[Collected data]
....

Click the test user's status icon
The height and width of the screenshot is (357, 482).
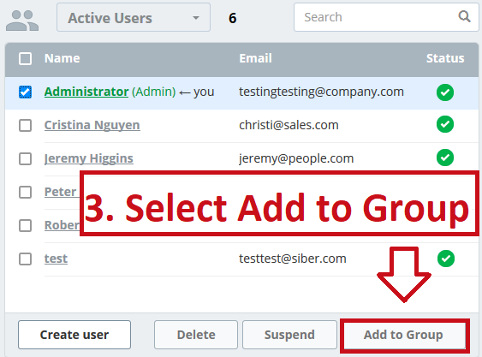(446, 259)
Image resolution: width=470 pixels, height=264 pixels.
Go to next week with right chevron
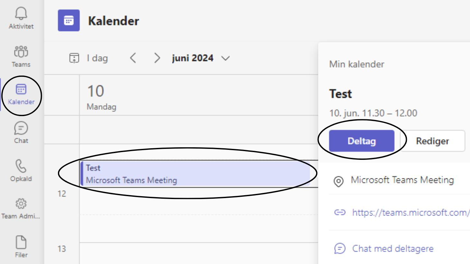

....

Task objective:
Using the records above, extract exactly and only the lines from the one with "Image resolution: width=470" through the final line, inclusive, leaving out pictures.

Output of the task:
Image resolution: width=470 pixels, height=264 pixels.
Go to next week with right chevron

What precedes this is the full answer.